Now the Question is ‘Why are they lacking so much on the software side?’. Reasons are culture and lack of vertical integration. Unfitting culture can be explained historically. The heart of the German (and other countries) car industry is the combustion engine, the Diesel engine and high quality engineering. These are tasks for mechanical and sometimes electrical engineers, which means their workers and management from mid to top level is comprised of these mechanical and electrical engineers. As we see software getting ever important for cars, the appreciation is lacking. Software has to be on the mind at the earliest stages of car development, it can no longer be an add-on or simple part that is being bought from a supplier, because the components become more and more integrated and need to be updated over the internet. For bigger goals like development of self driving, this becomes even more apparent.

This leads us directly to the second reason, lack of vertical integration. As innovation in the car industry slowed down during the last century it made sense to modularize cars and buy cheaper from specialized suppliers.

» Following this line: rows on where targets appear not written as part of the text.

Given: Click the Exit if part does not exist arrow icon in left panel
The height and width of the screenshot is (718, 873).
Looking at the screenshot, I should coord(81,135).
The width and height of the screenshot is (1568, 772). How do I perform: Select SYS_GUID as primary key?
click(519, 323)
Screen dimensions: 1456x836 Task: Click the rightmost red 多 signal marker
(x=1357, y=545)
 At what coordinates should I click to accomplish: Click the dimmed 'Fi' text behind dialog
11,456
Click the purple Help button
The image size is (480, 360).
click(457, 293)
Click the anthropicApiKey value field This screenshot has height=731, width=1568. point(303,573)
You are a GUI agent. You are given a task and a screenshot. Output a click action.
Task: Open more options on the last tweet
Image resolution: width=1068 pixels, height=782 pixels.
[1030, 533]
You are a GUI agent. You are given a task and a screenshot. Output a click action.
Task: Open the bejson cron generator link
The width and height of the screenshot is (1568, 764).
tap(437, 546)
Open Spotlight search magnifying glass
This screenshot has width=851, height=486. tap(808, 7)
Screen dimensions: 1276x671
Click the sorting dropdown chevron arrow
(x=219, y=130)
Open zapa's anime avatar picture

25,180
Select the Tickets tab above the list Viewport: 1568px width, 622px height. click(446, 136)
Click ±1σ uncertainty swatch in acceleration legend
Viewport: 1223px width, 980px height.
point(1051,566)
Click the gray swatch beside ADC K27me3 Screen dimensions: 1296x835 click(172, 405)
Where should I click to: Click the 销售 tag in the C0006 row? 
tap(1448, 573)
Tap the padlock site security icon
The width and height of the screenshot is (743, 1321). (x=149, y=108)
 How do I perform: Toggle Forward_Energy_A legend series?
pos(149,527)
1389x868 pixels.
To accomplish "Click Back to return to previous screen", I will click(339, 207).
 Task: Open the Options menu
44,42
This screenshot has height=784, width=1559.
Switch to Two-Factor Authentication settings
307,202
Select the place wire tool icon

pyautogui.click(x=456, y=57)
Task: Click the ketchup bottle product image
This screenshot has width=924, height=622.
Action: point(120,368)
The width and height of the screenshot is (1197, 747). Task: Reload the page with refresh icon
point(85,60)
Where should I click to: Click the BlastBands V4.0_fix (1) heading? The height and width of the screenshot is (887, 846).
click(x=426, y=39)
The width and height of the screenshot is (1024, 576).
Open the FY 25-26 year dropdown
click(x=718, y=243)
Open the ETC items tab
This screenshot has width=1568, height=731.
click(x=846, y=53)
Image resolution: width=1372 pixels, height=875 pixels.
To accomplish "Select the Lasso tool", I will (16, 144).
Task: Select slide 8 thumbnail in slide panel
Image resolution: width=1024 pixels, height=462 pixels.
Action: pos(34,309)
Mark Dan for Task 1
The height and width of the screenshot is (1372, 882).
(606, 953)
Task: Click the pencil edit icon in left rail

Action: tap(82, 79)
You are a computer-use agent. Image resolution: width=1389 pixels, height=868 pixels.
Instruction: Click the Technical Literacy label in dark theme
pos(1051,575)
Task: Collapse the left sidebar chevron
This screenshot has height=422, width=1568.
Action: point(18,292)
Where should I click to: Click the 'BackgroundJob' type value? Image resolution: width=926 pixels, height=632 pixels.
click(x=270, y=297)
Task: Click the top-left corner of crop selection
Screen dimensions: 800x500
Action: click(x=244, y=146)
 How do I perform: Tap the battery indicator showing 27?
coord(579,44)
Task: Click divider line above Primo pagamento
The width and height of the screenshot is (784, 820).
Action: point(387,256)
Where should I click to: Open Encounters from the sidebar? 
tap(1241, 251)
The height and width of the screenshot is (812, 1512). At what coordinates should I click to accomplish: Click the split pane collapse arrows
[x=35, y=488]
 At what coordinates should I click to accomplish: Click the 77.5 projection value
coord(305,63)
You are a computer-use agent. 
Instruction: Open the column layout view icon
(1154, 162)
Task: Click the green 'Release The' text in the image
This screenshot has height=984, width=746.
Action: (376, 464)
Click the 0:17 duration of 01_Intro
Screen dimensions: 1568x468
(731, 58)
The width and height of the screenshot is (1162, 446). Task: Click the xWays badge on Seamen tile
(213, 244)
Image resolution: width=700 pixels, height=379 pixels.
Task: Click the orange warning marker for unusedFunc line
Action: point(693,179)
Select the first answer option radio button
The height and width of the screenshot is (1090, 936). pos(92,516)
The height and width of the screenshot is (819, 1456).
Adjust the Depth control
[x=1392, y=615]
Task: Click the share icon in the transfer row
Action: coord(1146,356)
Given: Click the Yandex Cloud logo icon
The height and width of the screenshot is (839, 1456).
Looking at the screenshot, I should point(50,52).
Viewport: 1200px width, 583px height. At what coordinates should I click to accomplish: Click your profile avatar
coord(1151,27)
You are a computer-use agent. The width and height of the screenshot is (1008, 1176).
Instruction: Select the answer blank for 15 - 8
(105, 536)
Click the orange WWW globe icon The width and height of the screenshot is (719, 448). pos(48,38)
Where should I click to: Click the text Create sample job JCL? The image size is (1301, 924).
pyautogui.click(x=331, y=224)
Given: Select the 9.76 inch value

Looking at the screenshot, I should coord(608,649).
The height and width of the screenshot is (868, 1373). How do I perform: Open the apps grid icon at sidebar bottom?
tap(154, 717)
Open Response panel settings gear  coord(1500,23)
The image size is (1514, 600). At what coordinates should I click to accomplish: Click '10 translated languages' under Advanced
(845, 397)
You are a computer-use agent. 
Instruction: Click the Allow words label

This is suddenly changing. With significantly improving computer chips, batteries and the advent of the internet, car companies need to become more vertically integrated again. With new technologies like electric and self driving cars, innovation is the most important strategy again, not cost savings. Having a very modular approach is slowing innovation, as every interface needs to be defined in long meetings with suppliers. This past approach also leads to a big shortage in in-house expertise in software. Up until now, software was more seen as a byproduct that can be contracted. This is inefficient and makes cooperation between sub-product teams hard. It also makes it hard to innovate, as there are too many stakeholders. Furthermore, it keeps the software competency outside the company.